BOYLE HEIGHTS, LOS ANGELES (KABC) -- For more than 100 years, Los Angeles County has been burying unclaimed victims at the Los Angeles County Crematory and Cemetery, and each year the number of those who come to honor them grows.
A ceremony was held Wednesday in Boyle Heights for almost 1,500 people who died in 2011. The county waits three years after a person's death to give family and friends a chance to claim loved ones.
"You're not really getting anything back. There's nothing specifically that's returned to you, but we're still coming together to say these lives matter," said Maggie Matthews, a mourner who attended the Boyle Heights ceremony.
Some died violently, while others simply died from old age. Some of the people attending the burial see those last moments of life.
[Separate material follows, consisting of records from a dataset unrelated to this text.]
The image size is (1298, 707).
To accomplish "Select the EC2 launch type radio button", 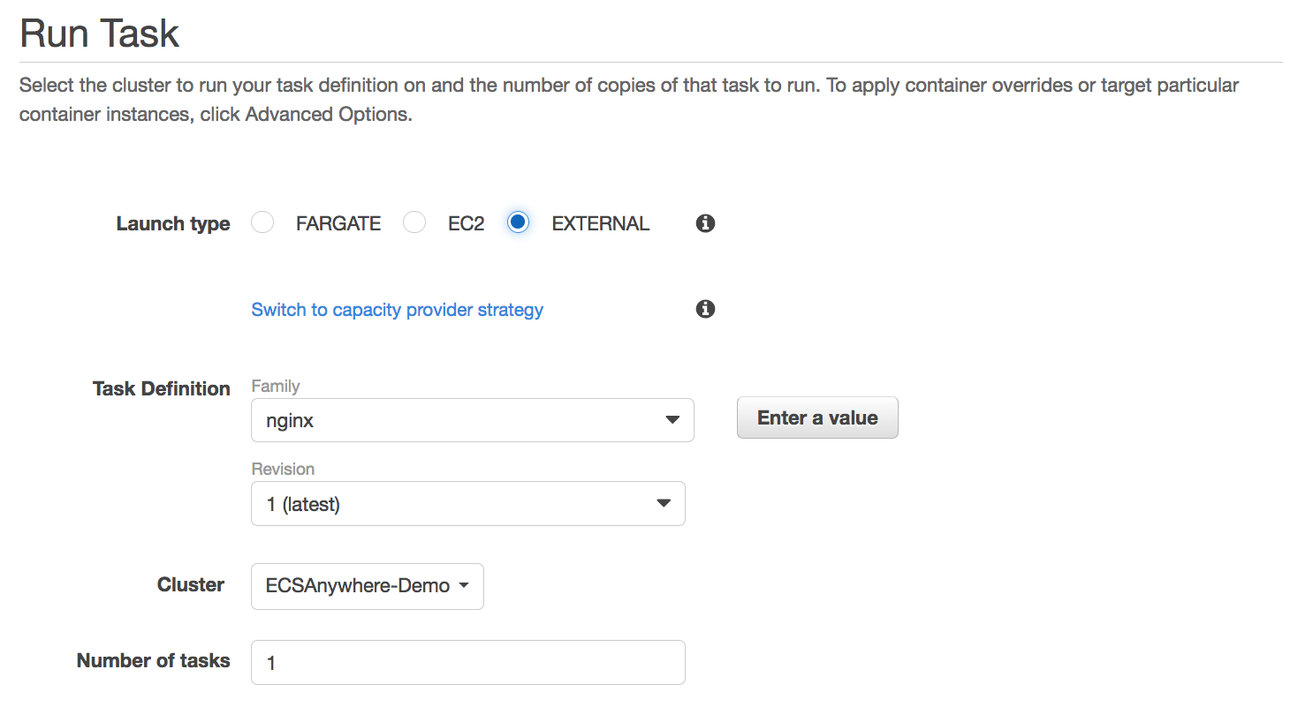I will [x=414, y=222].
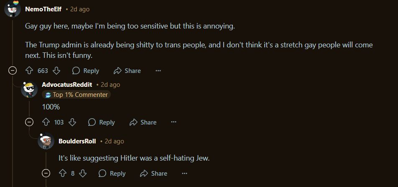The width and height of the screenshot is (398, 187).
Task: Downvote NemoTheElf's comment
Action: 56,70
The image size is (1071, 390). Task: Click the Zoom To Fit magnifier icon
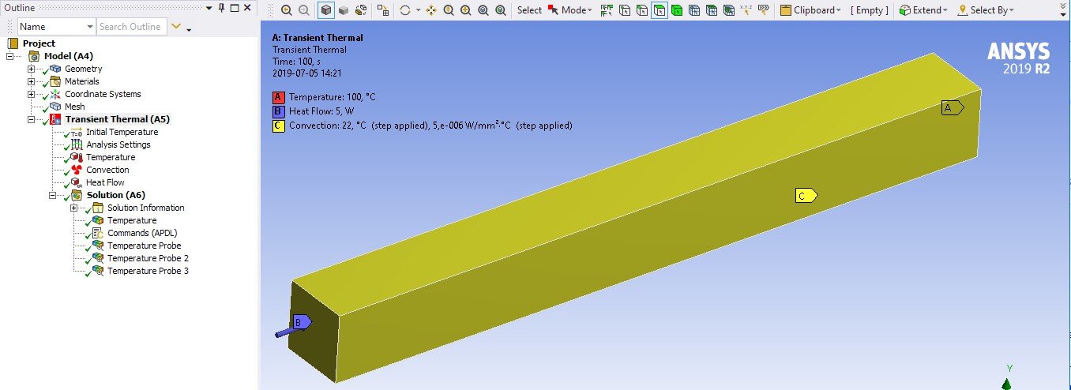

"I often wonder where they go and who's there at their last moments. To have nobody claim them is so sad," said Rebecca Rose, a trauma nurse.
Each person is identified and the county keeps a record so loves ones years later can come and pay their respects.
"Sometimes, maybe five years, somebody will come back and we can still identify and let them come out here in memory," said Los Angeles County Supervisor Don Knabe. "You'll see some individual markers and that's because they find out that a family member was in there..."
But no matter what happens in the future, on the day the remains are finally laid to rest those who attended the ceremony will remember them and honor them with prayer, a kind thought, or maybe just a flower.